> **What is being asked**:
Each record that follows is to be duplicated exactly, though its pictures are not.

───── Records supplied

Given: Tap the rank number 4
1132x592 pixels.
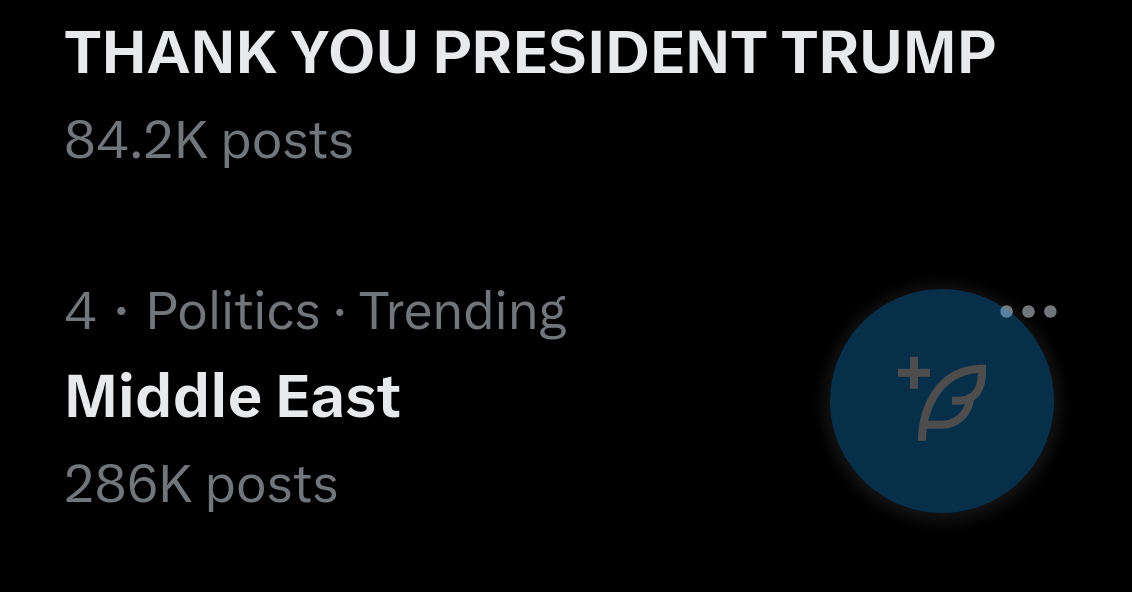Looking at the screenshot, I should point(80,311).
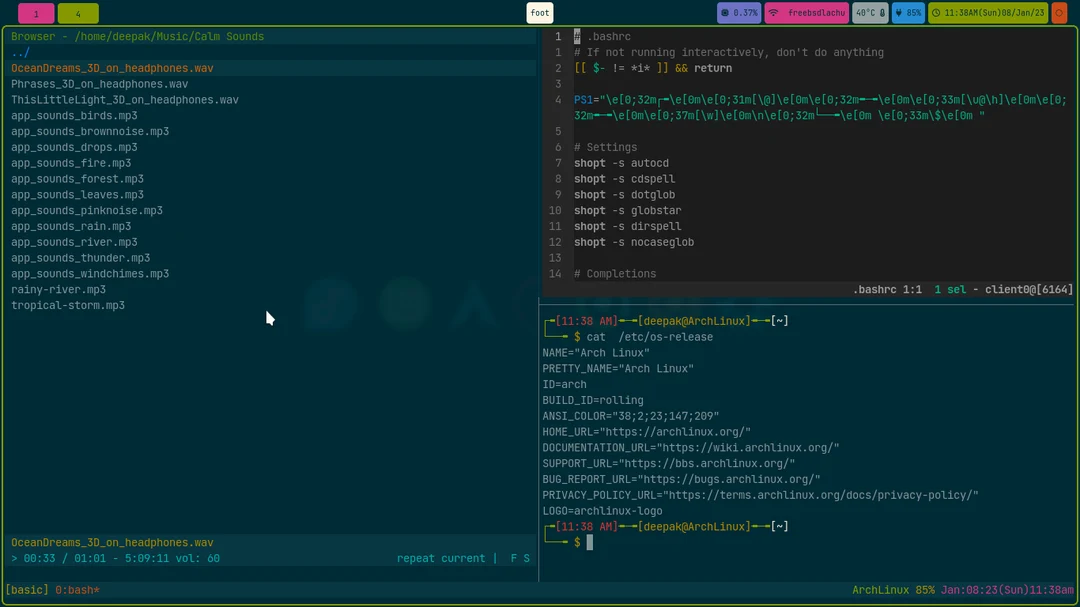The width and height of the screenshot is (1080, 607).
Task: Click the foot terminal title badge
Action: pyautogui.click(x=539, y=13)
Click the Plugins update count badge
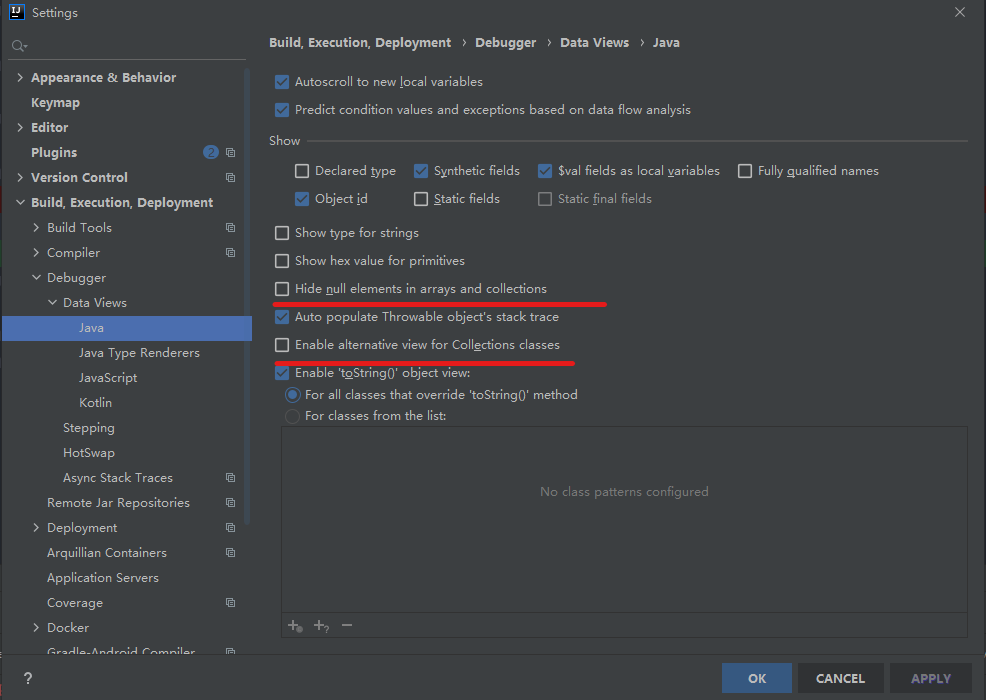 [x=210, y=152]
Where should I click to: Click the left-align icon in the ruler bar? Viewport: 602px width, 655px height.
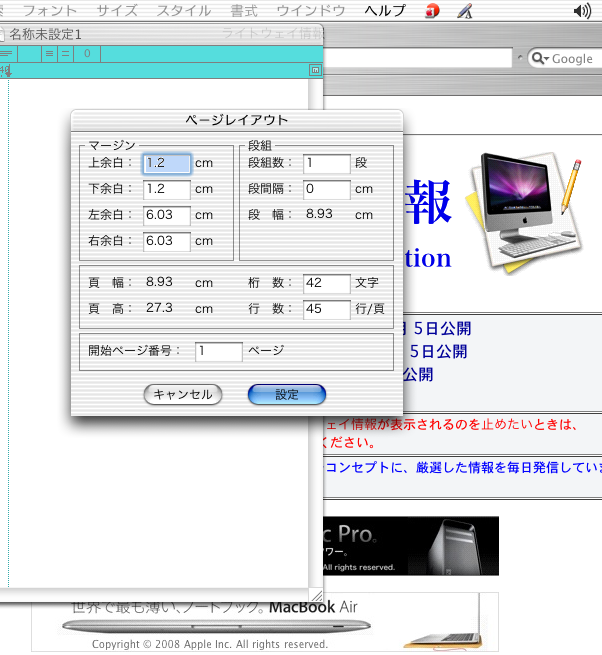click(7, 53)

──────────

> **Response to this task**:
Given: Tap the rank number 4
1132x592 pixels.
Looking at the screenshot, I should point(80,311).
The width and height of the screenshot is (1080, 607).
Task: Click the foot terminal title badge
Action: pyautogui.click(x=539, y=13)
Click the Plugins update count badge
 [x=210, y=152]
Where should I click to: Click the left-align icon in the ruler bar? Viewport: 602px width, 655px height.
click(7, 53)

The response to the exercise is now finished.